| Фрагмент текста |
□ □ □ □

Олег Дарк. Пришельцы
Об антилопе. У антилопы два рога. Живет она около реки-океана на краю земли. Когда же захочет пить, то пьет из реки и упивается, упирается в землю и роет ее рогами своими. И есть там дерево, называемое танис, сильно напоминающее виноградную лозу широкими ветвями и густыми прутьями, — и, продираясь сквозь прутья, антилопа запутывается в них, — тогда охотник ее ловит и одолевает.
Вещь неизмеримо выше человека. Если вообразить себе Бога, то он похож на камень больше, чем на рыбу, на рыбу — чем на птицу, и на птицу больше, чем на говорящую обезьяну. Это очевидно.
*
Однажды я задумался, что общего у авторов, которых я обычно выделяю, предпочитаю — а тем самым, значит, и объединяю (но на каком основании?). Они всем известны. О некоторых я писал (или даже не раз), других издаю (но я и не издатель), или рекомендую, куда-то ношу, или просто говорю о них (хотя бы с самим собой).

□ □ □ □

| Собранный материал |
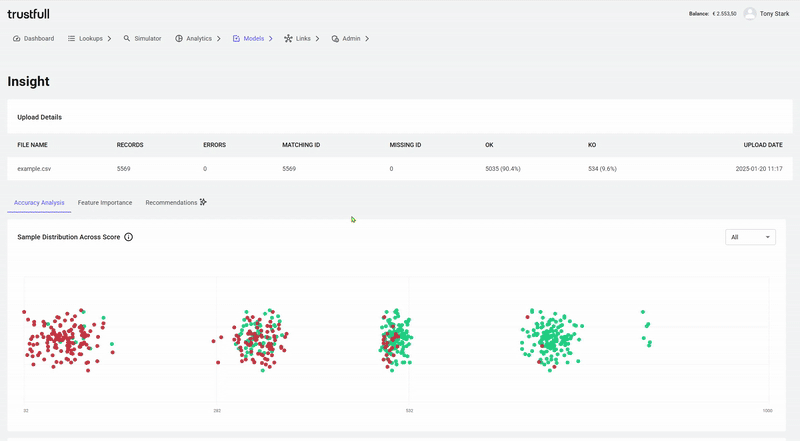Open the All filter dropdown

[x=750, y=237]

□ □ □ □

| Задание |
Перепишите дословно отрывок из текста «Пришельцы» между словами «Олег Дарк. Пришельцы» и «с самим собой).» включительно. Строки к этому отношения не имеют.

| Результат выполнения |
Олег Дарк. Пришельцы
Об антилопе. У антилопы два рога. Живет она около реки-океана на краю земли. Когда же захочет пить, то пьет из реки и упивается, упирается в землю и роет ее рогами своими. И есть там дерево, называемое танис, сильно напоминающее виноградную лозу широкими ветвями и густыми прутьями, — и, продираясь сквозь прутья, антилопа запутывается в них, — тогда охотник ее ловит и одолевает.
Вещь неизмеримо выше человека. Если вообразить себе Бога, то он похож на камень больше, чем на рыбу, на рыбу — чем на птицу, и на птицу больше, чем на говорящую обезьяну. Это очевидно.
*
Однажды я задумался, что общего у авторов, которых я обычно выделяю, предпочитаю — а тем самым, значит, и объединяю (но на каком основании?). Они всем известны. О некоторых я писал (или даже не раз), других издаю (но я и не издатель), или рекомендую, куда-то ношу, или просто говорю о них (хотя бы с самим собой).